Use a personalized care bag (like at the dentist) that includes advice, a bottle of spray cleaner, towelettes in individually sealed packets and a schedule for cleaning (e.g., every morning just after brushing their teeth).

Encourage children to return with eyewear periodically (for instance, every six months) to check on how well their eyewear is performing. Is it being cared for, and if not does it need to be readjusted? Even if frames don't need to be readjusted and the eyewear is performing well, a visit such as this may reinforce compliance with care instructions. Be sure to tell patients to come back for frame adjustments whenever needed. A well-adjusted pair of glasses also lasts longer.
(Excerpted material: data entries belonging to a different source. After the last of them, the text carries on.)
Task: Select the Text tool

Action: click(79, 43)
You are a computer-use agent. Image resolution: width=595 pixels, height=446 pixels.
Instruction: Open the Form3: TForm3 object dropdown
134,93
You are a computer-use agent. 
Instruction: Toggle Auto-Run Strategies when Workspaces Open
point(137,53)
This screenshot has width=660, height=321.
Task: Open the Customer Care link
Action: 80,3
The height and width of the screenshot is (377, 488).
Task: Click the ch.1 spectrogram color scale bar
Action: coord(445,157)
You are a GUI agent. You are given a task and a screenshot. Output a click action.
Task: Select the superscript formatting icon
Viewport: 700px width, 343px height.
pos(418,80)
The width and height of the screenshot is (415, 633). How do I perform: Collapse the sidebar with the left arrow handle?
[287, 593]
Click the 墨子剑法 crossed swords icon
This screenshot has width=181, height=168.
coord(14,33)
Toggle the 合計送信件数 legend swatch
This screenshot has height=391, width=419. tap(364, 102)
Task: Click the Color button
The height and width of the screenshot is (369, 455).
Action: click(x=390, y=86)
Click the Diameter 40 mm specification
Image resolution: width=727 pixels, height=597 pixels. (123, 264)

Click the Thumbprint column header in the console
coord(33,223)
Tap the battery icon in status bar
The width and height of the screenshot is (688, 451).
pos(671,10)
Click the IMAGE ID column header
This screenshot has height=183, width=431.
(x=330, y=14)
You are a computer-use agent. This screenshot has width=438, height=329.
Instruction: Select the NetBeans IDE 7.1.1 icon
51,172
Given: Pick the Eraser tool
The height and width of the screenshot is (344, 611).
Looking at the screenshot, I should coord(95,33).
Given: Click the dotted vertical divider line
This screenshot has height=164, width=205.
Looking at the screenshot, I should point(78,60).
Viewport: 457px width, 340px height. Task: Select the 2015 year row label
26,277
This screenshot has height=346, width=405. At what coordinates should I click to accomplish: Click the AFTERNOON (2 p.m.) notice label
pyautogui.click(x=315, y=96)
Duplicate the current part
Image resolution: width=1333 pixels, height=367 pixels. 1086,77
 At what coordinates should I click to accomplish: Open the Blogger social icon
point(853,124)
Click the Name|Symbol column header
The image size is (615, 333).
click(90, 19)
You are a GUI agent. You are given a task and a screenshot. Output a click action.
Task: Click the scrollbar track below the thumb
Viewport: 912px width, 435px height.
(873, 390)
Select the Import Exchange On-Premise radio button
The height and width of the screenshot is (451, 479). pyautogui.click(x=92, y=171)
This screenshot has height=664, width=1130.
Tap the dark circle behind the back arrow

For new prescriptions, have them come back in about eight weeks to readjust the glasses, as learning to use them and understanding what's comfortable may take a little time.


To promote children's eye health, it is essential to engage their parents. Parents are the gatekeepers to their children's eyecare, controlling how often and whether children visit their eye doctor. Providing information to parents on the latest lens options for children—such as Trivex lenses with anti-reflective coatings—and encouraging proper care of their children's eyewear will create comfort and confidence for the buying process. With frames that fit well and remain in adjustment, and lenses that are safe, clear and comfortable to wear, the glasses will deliver exactly what the doctor intended.

Healthy habits start young, so proper education of parents—and therefore their children—can influence how well a child sees for a lifetime.